From: | Ajin Cherian <itsajin(at)gmail(dot)com> |
---|---|
To: | shveta malik <shveta(dot)malik(at)gmail(dot)com> |
Cc: | PostgreSQL mailing lists <pgsql-hackers(at)postgresql(dot)org> |
Subject: | Re: Improve pg_sync_replication_slots() to wait for primary to advance |
Date: | 2025-08-06 02:03:28 |
Message-ID: | CAFPTHDY6kCU2CJb87Qwy8JVjPBbr8C9eFYT7sKJ2ZafYMC=xng@mail.gmail.com |
Views: | Whole Thread | Raw Message | Download mbox | Resend email |
Thread: | |
Lists: | pgsql-hackers |
On Fri, Aug 1, 2025 at 4:32 PM shveta malik <shveta(dot)malik(at)gmail(dot)com> wrote:
>
>
> Thanks for the patch.

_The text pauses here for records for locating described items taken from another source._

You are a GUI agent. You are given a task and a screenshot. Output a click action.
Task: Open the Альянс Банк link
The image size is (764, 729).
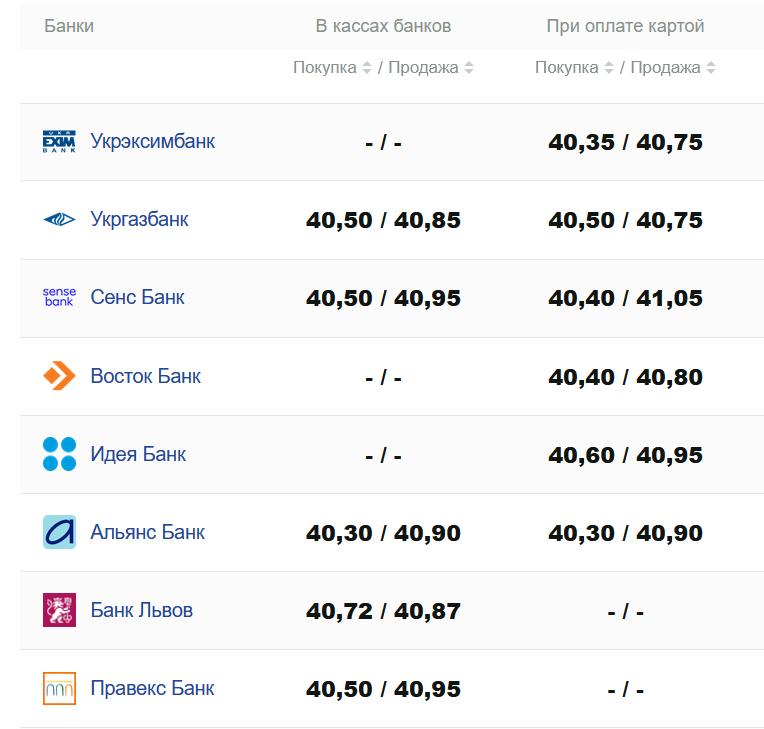point(147,532)
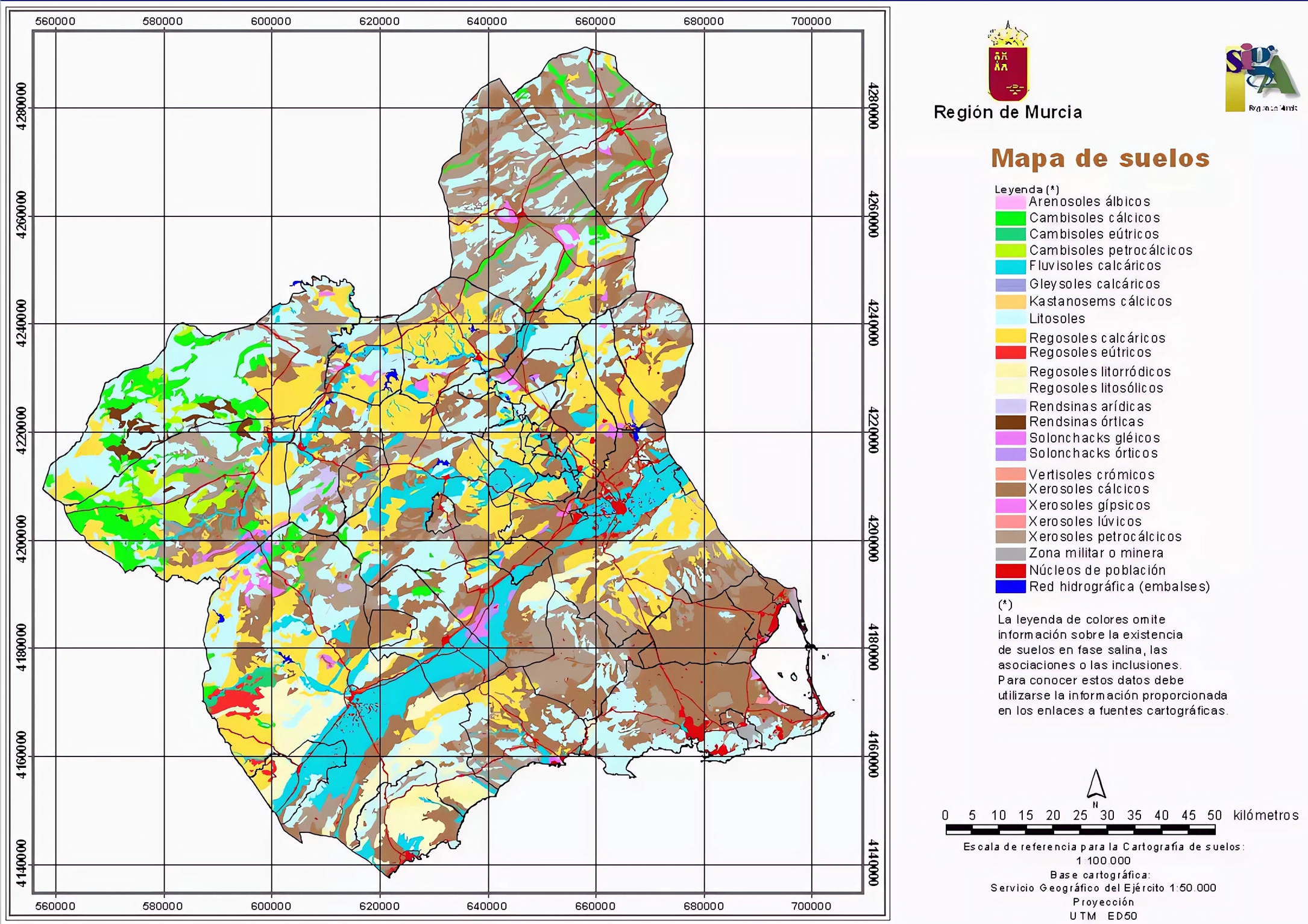Click the Región de Murcia text label

point(1008,113)
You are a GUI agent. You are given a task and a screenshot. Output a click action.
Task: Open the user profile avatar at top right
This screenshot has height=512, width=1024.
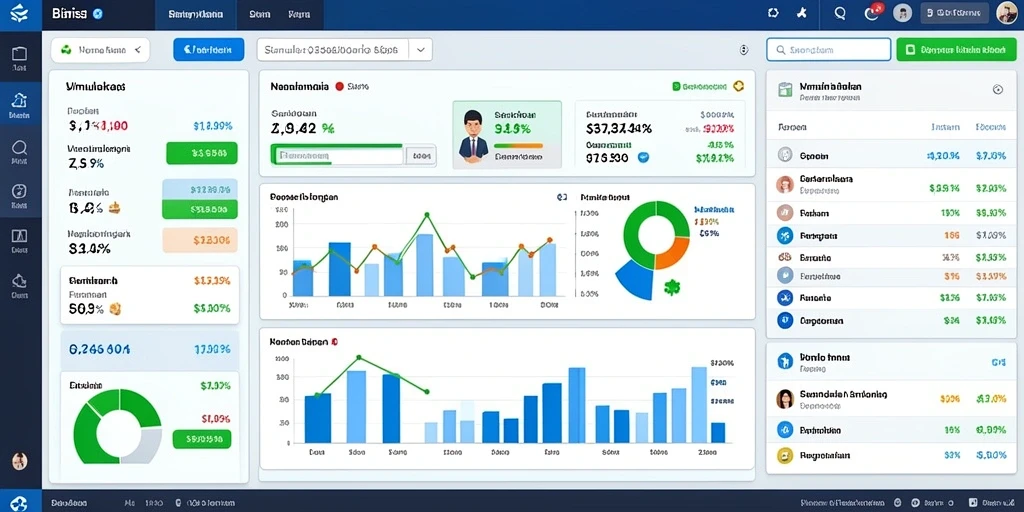(x=1006, y=13)
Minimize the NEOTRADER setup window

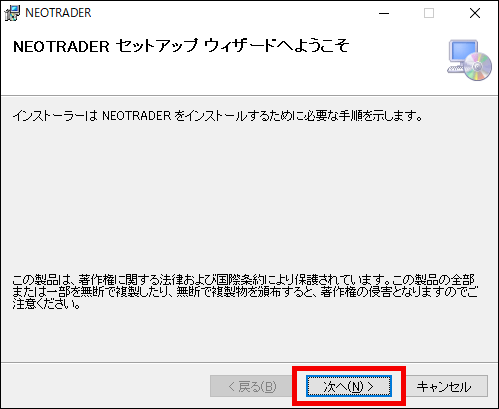tap(384, 13)
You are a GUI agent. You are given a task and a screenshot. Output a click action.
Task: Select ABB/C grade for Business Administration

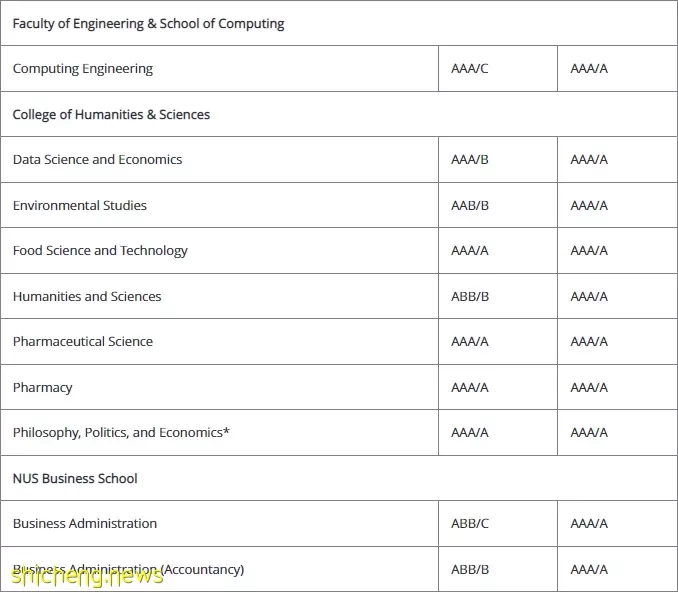point(470,524)
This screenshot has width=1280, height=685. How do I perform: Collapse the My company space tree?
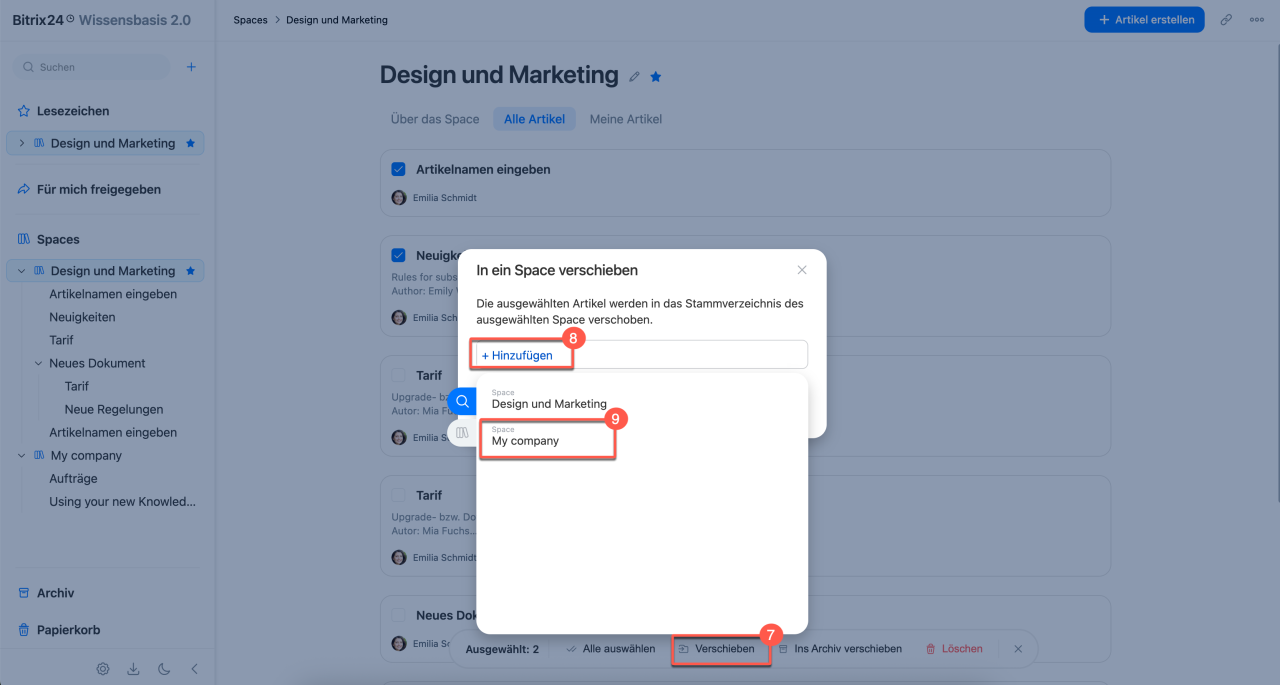[x=22, y=455]
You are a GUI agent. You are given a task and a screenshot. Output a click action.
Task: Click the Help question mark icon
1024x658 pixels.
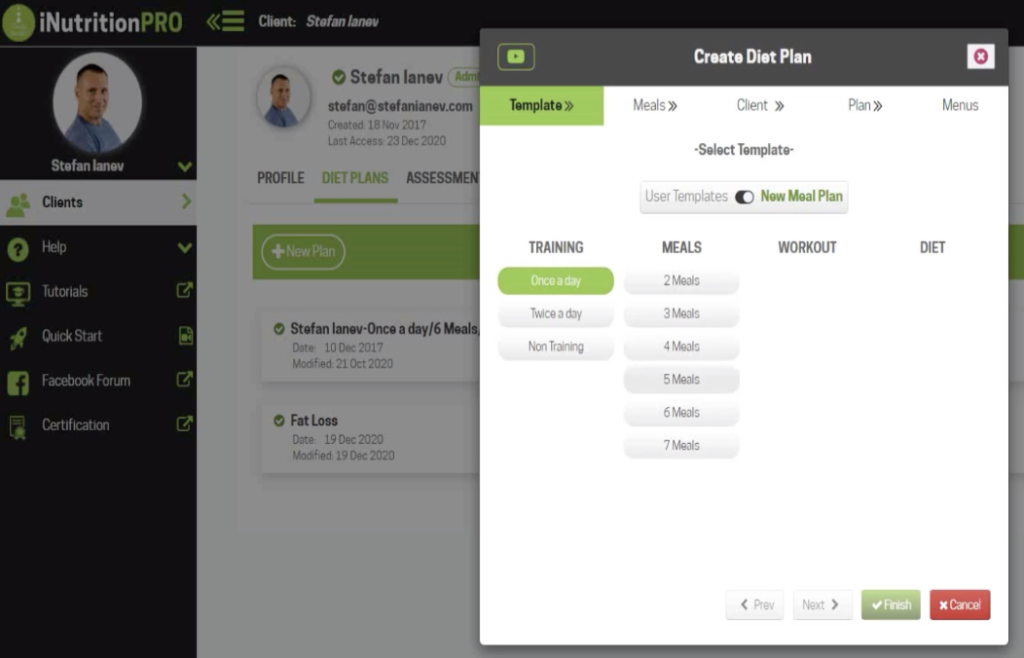click(18, 248)
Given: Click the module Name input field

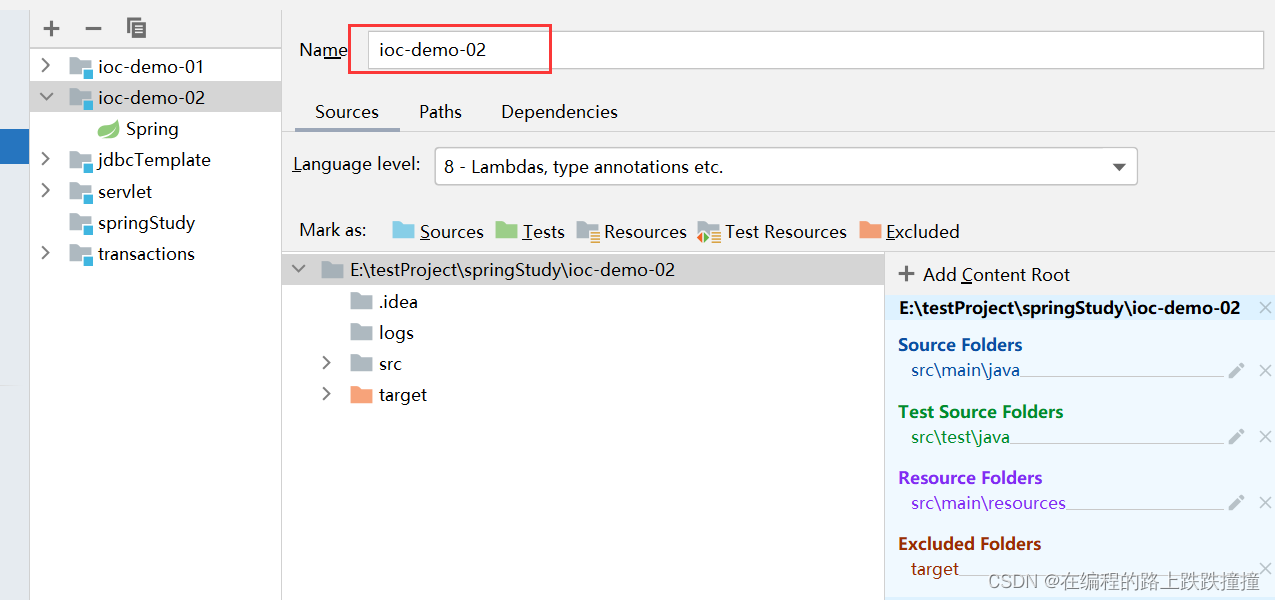Looking at the screenshot, I should coord(816,49).
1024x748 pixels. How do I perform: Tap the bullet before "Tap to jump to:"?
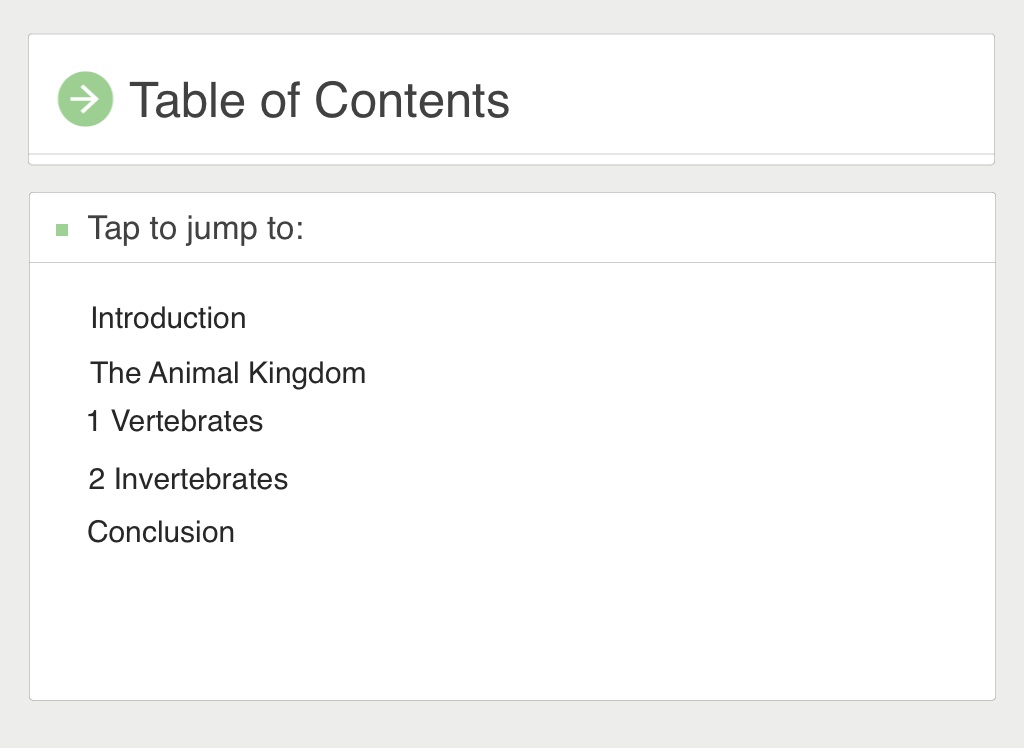click(63, 230)
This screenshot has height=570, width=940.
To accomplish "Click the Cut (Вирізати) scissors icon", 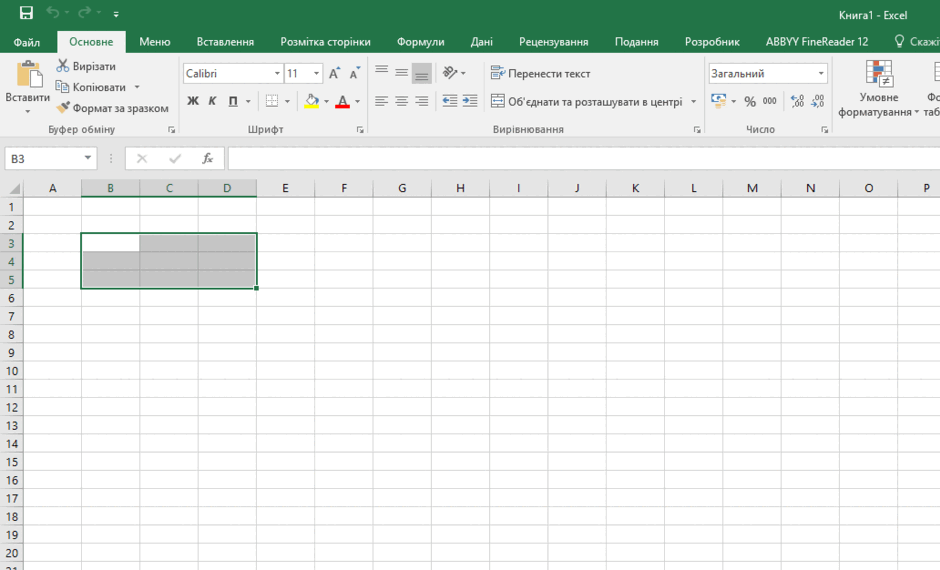I will point(63,66).
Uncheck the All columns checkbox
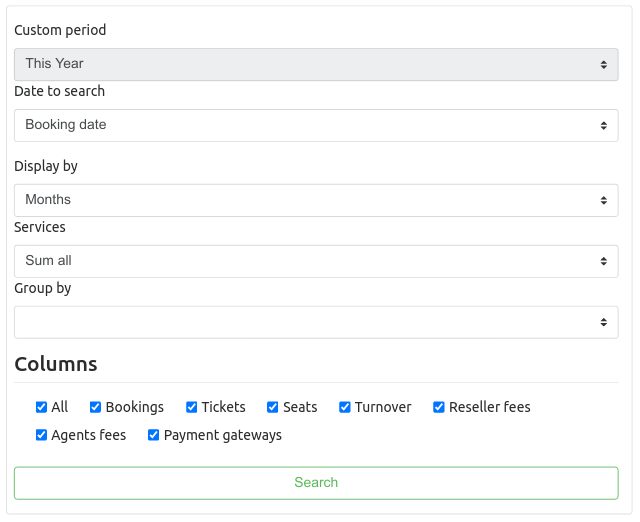The image size is (640, 522). point(41,407)
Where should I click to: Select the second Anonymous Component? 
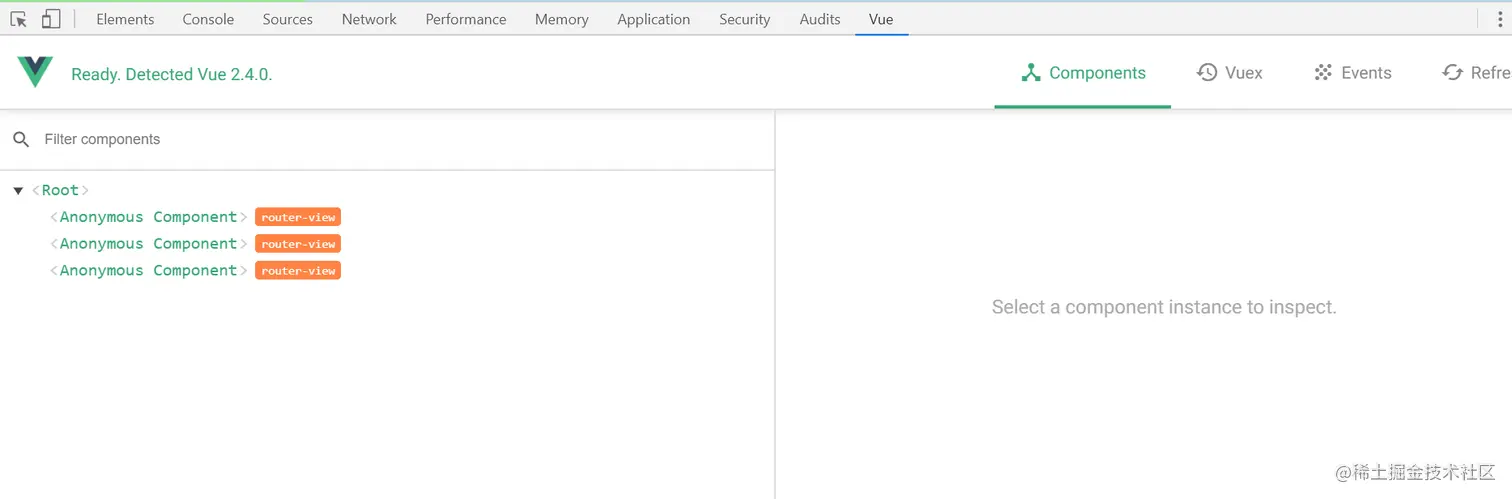coord(148,244)
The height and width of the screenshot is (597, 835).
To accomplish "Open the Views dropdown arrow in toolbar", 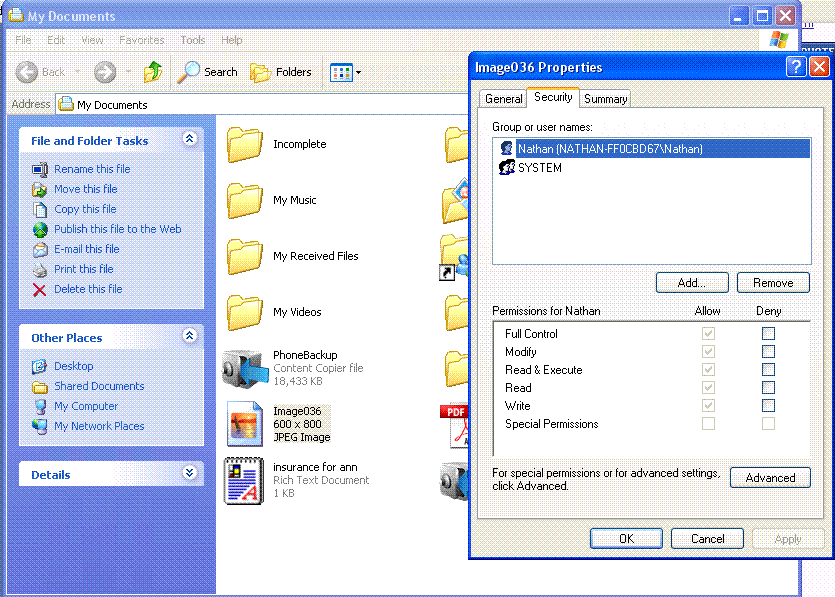I will coord(358,73).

I tested it, please find a few comments:
>
>
> 1)
> it hits an assert
> (slotsync_reread_config()-->Assert(sync_replication_slots)) when API
> is trying to sync and is in wait loop while in another session, I
> enable sync_replication_slots using:
>
> ALTER SYSTEM SET sync_replication_slots = 'on';
> SELECT pg_reload_conf();
>
> Assert:
> 025-08-01 10:55:43.637 IST [118576] STATEMENT: SELECT
> pg_sync_replication_slots();
> 2025-08-01 10:55:51.730 IST [118563] LOG: received SIGHUP, reloading
> configuration files
> 2025-08-01 10:55:51.731 IST [118563] LOG: parameter
> "sync_replication_slots" changed to "on"
> TRAP: failed Assert("sync_replication_slots"), File: "slotsync.c",
> Line: 1334, PID: 118576
> postgres: shveta postgres [local]
> SELECT(ExceptionalCondition+0xbb)[0x61df0160e090]
> postgres: shveta postgres [local] SELECT(+0x6520dc)[0x61df0133a0dc]
> 2025-08-01 10:55:51.739 IST [118666] ERROR: cannot synchronize
> replication slots concurrently
> postgres: shveta postgres [local] SELECT(+0x6522b2)[0x61df0133a2b2]
> postgres: shveta postgres [local] SELECT(+0x650664)[0x61df01338664]
> postgres: shveta postgres [local] SELECT(+0x650cf8)[0x61df01338cf8]
> postgres: shveta postgres [local] SELECT(+0x6513ea)[0x61df013393ea]
> postgres: shveta postgres [local] SELECT(+0x6519df)[0x61df013399df]
> postgres: shveta postgres [local]
> SELECT(SyncReplicationSlots+0xbb)[0x61df0133af60]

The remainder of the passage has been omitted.